Dominik Dilger: Das ist schwierig zu sagen. Die Planungen für den September sind im Juli entstanden. Das wird man erst in den nächsten ein, zwei Monaten anhand der Partys merken.

Innovativ und überraschend: So werden im “TOP 10” Erlebnisse geschaffen, an die sich die Gäste gern erinnern.

disco-magazin: Wie siehst du die Zukunft der Discotheken in Deutschland?

Dominik Dilger: Ich glaube einfach, dass wir in unserem Land gerade in jeder Branche Probleme haben. Das fängt beim Baugewerbe an und geht weiter über die Automobilindustrie. Da bekomme ich einiges mit, weil ich dort damals gelernt hatte. Ich würde das noch nicht einmal so auf die Discotheken projizieren. Klar, die Zahlen sind in der Branche auch von Jahr zu Jahr rückläufig. Aber ich bin fest davon überzeugt, dass sich die Starken am Markt durchsetzen werden – und da zähle ich uns dazu. Uns gibt es jetzt doch schon einige Jahre, und wir haben auch ein Standing in der Branche.

Separat betrieben: Der 2023 in das Gebäude integrierte “Erdbeermund” wird vor allem von etwas älteren Gästen besucht.

disco-magazin: Gibt es da einen Unterschied zwischen „TOP10“ und „Erdbeermund“?

Dominik Dilger: Ja, das merkt man schon. Unser „Erdbeermund“-Publikum ist schon ein bisschen spendabler. Beim jungen Publikum im „TOP10“ spürt man, dass das Geld knapper geworden ist. Wir haben freitags U18-Partys, da merkt man es besonders. Ich habe das Gefühl, dass die Gäste sich die Events tatsächlich aussuchen. Es ist nicht mehr so wie vor zehn, 15 Jahren, dass sie jeden Freitag und Samstag kommen. Sie suchen sich spezielle Veranstaltungen aus.

Mehr Motto-Partys, mehr externe Veranstalter: Dominik Dilger verrät die ersten Steps seines Konzepts für volle Floors.

disco-magazin: Sind Discotheken und Clubs denn heute noch attraktiv für die junge Generation?

Dominik Dilger: Auf jeden Fall. Zu Halloween hatten wir fantastische Nächte, aber mit sehr viel Aufwand.

disco-magazin: Studien zeigen, dass die junge Generation die einsamste unter allen ist. Das ist doch euer Publikum.

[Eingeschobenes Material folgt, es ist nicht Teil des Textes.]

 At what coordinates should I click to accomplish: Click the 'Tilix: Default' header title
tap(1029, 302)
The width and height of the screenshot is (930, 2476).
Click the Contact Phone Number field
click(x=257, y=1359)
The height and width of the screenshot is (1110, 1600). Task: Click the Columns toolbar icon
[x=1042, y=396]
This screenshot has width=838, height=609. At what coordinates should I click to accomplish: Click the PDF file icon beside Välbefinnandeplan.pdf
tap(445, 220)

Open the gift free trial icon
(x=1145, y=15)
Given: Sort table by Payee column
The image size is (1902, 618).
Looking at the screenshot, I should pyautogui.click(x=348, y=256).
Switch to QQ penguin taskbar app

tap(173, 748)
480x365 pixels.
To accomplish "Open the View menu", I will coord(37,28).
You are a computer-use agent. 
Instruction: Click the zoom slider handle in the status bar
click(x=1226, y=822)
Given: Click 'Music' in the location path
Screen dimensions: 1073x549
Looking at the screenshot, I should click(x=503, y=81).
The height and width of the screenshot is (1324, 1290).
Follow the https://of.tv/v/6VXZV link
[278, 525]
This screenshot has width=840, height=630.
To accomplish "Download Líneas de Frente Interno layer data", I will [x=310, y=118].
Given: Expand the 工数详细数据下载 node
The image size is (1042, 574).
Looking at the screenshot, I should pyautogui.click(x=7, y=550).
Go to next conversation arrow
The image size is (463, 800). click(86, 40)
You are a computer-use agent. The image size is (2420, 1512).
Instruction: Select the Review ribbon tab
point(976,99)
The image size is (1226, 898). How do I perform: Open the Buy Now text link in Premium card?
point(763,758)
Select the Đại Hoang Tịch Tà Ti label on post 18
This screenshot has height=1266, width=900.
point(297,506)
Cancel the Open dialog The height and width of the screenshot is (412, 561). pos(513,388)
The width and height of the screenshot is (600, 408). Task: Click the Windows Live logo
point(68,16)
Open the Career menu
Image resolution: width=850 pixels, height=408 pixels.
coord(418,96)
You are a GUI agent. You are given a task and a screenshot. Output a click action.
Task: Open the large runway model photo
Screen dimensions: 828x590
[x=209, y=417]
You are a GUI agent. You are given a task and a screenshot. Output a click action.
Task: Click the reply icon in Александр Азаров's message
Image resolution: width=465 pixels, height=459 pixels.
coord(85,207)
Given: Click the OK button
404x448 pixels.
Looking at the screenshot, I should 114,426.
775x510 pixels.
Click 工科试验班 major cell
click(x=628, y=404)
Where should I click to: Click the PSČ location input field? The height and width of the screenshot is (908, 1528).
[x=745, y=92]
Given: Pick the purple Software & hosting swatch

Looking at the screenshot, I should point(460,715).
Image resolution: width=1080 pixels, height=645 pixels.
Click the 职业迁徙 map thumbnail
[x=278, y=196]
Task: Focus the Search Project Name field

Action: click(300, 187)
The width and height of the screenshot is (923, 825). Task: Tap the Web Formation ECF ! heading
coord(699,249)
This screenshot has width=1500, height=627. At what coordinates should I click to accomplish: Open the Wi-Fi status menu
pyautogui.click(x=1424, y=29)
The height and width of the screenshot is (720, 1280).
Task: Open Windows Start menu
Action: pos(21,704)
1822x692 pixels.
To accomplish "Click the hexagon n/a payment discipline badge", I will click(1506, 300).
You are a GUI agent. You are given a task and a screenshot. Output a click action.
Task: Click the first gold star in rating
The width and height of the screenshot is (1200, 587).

Dominik Dilger: Ja, so schaut’s aus. Sie kommen schon noch zu uns, aber nicht mehr in dieser Menge wie früher. Ich denke, dass es vor allem ein Geldproblem ist. Ein Clubbesuch ist nicht so günstig, und dazu gehört auch der Lifestyle der jungen Leute. Viele sind auch auf dem Fitness-Trip, ernähren sich gesund und trinken wenig oder keinen Alkohol. Viele verbinden halt Alkohol mit dem Feiern. Ich bleibe trotzdem optimistisch.